Catholic Medical Quarterly Volume 73(3) August 2023

The NHS Consultants strike is morally indefensible

by Adrian Treloar

Adrian Treloar pictureThere is no doubt that junior doctors are having an awful time during training and that morale is very low. They work in a hostile environment, with poor support and under huge pressures. Many are leaving the profession. Radical change is needed. And they are poorly paid.

Consultants are also hugely pressured, have had limited pay rises over the last 15 years and are also retiring early and leaving medicine. But they are also still on the 97th Centile for income In the UK. Starting salaries are £88,300 rising to £99,400 after 4 years and then £119, 000 after 19 years. With additional duties, many are on £150,000 or more. Following the 6% payrise now on offer the basic pay rates will rise further to £93.665 to £126,280. We are not hard up.
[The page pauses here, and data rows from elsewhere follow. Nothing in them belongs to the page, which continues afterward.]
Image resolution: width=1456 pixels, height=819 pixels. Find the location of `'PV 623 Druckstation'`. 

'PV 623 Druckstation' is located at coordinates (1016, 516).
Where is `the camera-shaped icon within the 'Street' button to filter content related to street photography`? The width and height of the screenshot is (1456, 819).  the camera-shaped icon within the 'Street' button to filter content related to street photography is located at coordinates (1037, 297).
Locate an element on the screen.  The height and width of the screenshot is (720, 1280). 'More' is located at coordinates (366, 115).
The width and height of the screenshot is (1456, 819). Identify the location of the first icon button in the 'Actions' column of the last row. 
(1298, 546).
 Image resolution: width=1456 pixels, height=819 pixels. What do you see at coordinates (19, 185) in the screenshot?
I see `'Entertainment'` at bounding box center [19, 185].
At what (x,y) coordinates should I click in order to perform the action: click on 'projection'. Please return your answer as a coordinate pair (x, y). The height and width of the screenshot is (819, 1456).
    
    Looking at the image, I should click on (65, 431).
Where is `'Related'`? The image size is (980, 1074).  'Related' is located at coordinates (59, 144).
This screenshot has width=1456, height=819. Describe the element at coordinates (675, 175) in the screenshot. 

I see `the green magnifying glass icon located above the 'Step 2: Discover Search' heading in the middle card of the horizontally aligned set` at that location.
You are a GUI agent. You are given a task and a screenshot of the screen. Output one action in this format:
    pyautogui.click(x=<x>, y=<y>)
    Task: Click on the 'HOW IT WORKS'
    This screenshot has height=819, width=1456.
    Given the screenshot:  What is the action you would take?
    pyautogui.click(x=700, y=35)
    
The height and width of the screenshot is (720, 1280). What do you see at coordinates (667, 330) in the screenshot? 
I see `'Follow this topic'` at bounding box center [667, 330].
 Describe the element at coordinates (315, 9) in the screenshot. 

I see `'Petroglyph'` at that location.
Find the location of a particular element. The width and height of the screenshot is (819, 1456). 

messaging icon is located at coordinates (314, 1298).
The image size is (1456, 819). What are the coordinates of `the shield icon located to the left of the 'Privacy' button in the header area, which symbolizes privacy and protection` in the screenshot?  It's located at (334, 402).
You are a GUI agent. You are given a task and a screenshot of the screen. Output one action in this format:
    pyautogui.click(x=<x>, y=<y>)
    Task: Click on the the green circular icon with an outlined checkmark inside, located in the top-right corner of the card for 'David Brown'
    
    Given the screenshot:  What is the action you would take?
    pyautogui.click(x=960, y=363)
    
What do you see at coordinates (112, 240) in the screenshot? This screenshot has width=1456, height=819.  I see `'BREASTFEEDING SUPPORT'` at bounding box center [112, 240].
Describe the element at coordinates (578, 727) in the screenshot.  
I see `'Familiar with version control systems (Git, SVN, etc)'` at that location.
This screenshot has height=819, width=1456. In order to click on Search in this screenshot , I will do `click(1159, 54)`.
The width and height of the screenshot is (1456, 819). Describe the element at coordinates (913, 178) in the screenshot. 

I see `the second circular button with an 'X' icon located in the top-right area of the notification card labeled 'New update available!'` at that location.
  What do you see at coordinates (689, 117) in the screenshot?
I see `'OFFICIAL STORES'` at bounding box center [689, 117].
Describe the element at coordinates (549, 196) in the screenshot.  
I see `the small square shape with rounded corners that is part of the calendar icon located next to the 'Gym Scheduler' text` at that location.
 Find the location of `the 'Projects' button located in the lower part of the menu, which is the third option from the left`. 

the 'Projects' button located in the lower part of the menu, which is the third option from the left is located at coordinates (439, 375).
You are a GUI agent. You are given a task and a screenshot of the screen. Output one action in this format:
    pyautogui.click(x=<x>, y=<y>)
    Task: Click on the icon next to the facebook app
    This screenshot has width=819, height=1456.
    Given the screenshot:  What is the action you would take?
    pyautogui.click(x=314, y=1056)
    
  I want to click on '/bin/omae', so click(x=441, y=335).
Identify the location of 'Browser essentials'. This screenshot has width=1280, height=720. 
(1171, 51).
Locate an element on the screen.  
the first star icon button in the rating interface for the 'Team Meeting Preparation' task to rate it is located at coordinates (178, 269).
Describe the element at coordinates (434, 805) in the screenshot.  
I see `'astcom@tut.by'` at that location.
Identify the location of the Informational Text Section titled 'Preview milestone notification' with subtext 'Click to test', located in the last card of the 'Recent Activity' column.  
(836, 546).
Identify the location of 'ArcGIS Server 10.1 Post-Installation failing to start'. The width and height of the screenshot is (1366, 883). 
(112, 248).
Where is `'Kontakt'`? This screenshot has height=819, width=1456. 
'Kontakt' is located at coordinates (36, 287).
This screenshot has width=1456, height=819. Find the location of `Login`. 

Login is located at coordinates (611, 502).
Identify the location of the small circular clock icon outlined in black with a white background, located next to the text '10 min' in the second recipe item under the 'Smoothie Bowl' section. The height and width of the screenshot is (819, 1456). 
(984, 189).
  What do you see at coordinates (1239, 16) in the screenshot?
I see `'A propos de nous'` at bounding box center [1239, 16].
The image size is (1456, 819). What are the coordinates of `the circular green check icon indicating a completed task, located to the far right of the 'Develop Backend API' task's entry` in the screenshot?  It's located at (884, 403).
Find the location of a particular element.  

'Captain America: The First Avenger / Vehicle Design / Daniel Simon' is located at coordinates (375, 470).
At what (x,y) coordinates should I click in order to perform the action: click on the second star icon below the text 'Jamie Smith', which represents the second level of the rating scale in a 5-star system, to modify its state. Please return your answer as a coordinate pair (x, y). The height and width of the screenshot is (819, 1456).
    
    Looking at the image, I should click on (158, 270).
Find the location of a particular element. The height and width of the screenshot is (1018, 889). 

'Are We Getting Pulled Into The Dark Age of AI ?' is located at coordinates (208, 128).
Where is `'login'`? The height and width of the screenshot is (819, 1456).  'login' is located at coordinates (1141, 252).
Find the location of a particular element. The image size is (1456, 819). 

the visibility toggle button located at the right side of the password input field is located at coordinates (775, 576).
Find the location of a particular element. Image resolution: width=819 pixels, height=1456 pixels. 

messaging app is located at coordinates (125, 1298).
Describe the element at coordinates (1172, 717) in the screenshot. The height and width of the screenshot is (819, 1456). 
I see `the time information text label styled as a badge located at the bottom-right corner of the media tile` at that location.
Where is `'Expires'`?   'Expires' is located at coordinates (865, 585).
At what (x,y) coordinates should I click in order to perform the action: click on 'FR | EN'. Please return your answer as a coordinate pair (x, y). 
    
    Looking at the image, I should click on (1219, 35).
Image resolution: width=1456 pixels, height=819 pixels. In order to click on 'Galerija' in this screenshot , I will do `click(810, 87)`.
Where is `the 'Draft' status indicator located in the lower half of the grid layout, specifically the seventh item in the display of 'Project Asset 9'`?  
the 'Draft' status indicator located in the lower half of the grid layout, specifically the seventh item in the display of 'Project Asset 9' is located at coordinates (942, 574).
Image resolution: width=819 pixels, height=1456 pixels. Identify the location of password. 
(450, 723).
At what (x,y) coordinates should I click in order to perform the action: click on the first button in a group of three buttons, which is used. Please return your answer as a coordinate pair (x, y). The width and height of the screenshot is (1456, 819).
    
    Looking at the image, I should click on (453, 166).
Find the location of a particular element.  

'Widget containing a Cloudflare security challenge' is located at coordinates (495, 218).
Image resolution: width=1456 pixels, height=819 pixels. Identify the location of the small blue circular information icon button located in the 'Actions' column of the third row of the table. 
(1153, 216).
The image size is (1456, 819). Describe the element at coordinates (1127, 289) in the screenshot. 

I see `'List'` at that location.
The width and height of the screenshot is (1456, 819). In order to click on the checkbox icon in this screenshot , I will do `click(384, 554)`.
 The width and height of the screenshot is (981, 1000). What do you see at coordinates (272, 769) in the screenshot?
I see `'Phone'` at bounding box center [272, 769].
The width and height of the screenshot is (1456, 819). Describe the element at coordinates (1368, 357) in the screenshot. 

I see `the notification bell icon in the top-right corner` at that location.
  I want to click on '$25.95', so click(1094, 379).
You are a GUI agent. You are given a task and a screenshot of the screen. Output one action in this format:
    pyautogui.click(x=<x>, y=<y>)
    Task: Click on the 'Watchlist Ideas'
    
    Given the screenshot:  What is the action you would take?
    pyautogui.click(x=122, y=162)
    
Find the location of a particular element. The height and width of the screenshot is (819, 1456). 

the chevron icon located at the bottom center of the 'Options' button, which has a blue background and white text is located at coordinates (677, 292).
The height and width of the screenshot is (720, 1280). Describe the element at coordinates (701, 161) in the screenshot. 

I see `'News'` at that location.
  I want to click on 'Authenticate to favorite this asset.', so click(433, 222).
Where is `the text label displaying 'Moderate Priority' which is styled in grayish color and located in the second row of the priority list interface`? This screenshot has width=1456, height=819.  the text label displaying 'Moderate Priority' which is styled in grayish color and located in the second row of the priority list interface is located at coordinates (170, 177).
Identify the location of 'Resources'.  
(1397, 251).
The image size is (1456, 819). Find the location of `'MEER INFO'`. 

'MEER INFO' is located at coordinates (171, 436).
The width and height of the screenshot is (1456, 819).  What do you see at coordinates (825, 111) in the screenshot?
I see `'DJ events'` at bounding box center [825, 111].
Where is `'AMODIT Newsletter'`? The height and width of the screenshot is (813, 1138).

Real change is undoubtedly needed in the NHS. The current working methods do not support continuity of care and patients suffer as a result. As we design that change, we must recognise that it is not only the doctors who are suffering in the NHS. Other staff are also being bullied. Worse still, so are patients.

Real work is needed to reform the NHS. It is working, but not working as it should. In the end patients suffer.

It is therefore bizarre (and I think morally indefensible) that consultants (who are so highly paid that they are on the 97th Centile for annual income in the UK) should strike for a 35% pay rise. Surely we must campaign to promote good clinical care and sensible, robust health systems. And we must not put he weak, sick and vulnerable at risk by striking.

I know that others in the CMA and beyond won’t agree with this view. But despite the extraordinary severity of problems in the NHS, pay is the central focus of the Consultants’ strike action. The truly urgent issues of NHS reform have been lost in the clamour. To strike for pay is greedy and ridiculous for people who are among the best paid in the country. Striking places vulnerable people who cannot afford private healthcare at risk. To do that is morally indefensible.

We are very happy to publish further discussion on the morality of doctors striking. It is impossible to doubt that not everyone agrees with my view.